Blastomycosis-like pyoderma is a form of pyoderma which elicits an impressive verrucous epidermal reaction and draining sinus. Various bacteria have been implicated as possible causative organisms.
In blastomycosis-like pyoderma, sections usually show a broad verrucous lesion with epidermal papillomatosis which may resemble a keratoacanthoma (figure 1). There may be surface erosion and suppuration (figure 2). Numerous cystic spaces connect with the surface via draining sinuses (figure 3). There may be a pseudo-infiltrative growth pattern as the regenerative epithelium mimics an invasive squamous cell carcinoma (figure 4). Neutrophilic collections are present in the dermis and within squamous islands (figures 5, 6).

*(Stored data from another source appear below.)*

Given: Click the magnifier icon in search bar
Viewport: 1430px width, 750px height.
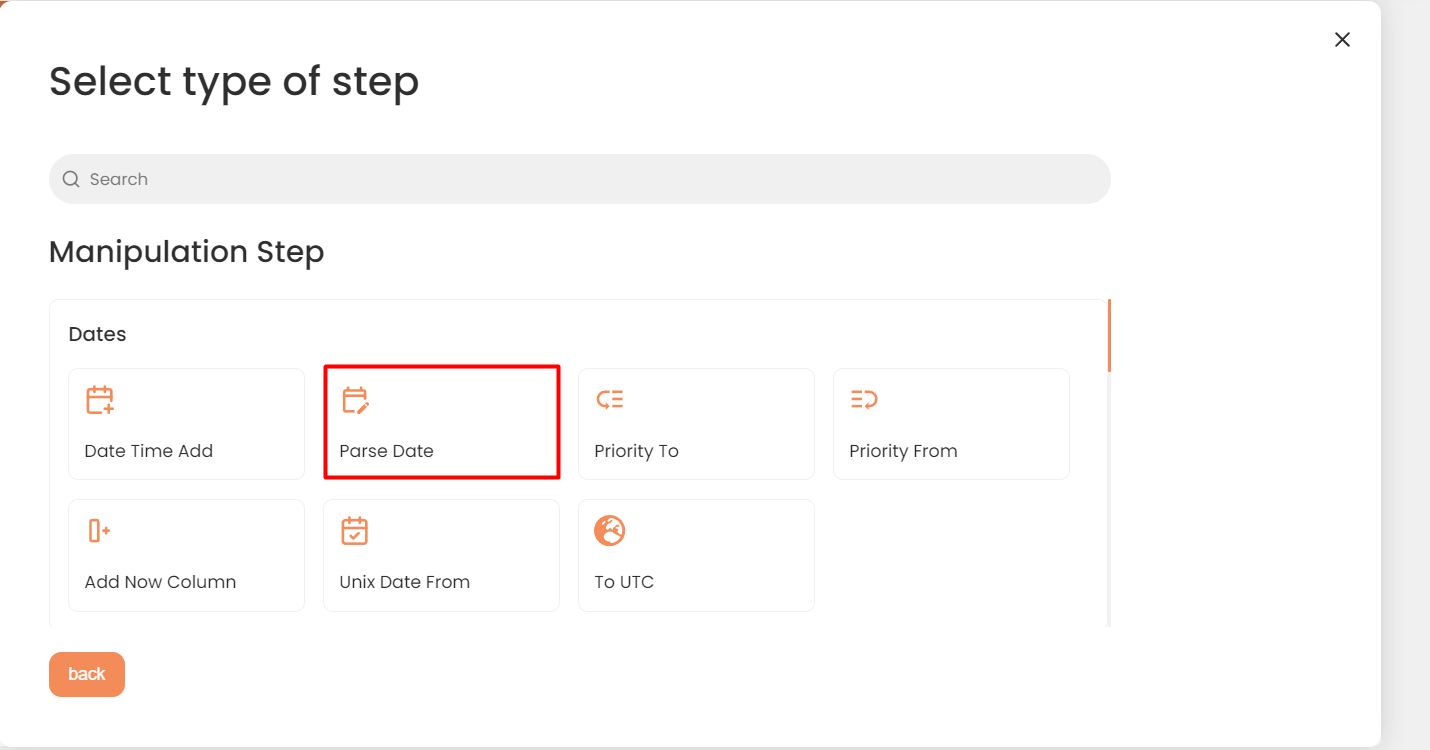Looking at the screenshot, I should coord(71,179).
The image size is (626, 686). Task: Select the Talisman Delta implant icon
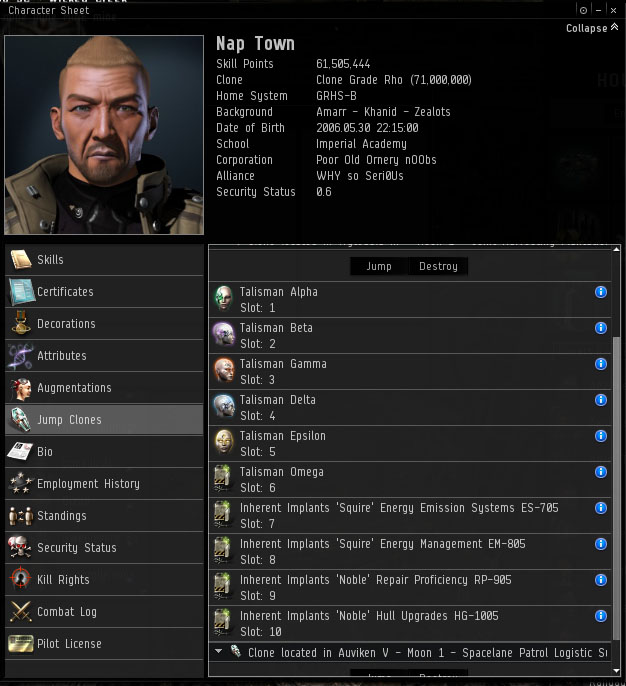pos(224,406)
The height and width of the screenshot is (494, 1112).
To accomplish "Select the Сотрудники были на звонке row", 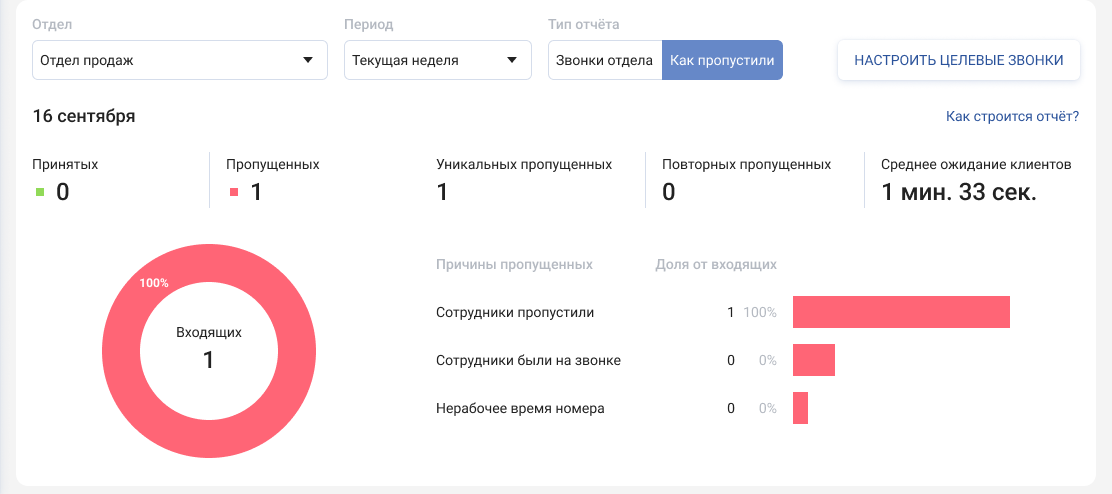I will click(x=528, y=360).
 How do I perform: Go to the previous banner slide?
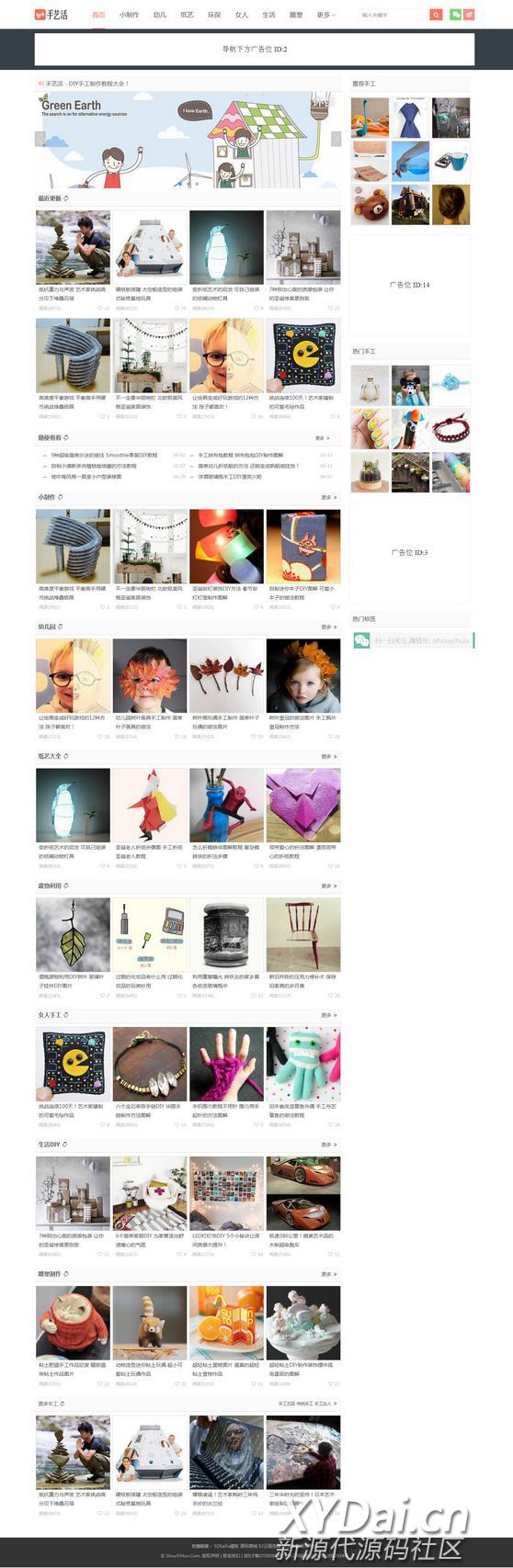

Blastomycosis-like pyoderma pathology
Gram stain and culture studies may reveal bacteria. Staphylococcus aureus is the most frequent causative agent.
Keratoacanthoma – The surface epithelial hyperplasia may be difficult to distinguish from a keratoacanthoma.
Blastomycosis – The reaction pattern is very similar. Special stains for fungal forms should be performed.
Atypical mycobacterial infection/sporotrichosis — these infections may also cause a massive epidermal response. Searching for the causative organisms and correlation with the cultures results can be helpful.
Actinic comedonal plaque — may represent a later stage of blastomycosis-like pyoderma. The inflammation is typically less striking and there is usually impressive solar elastosis.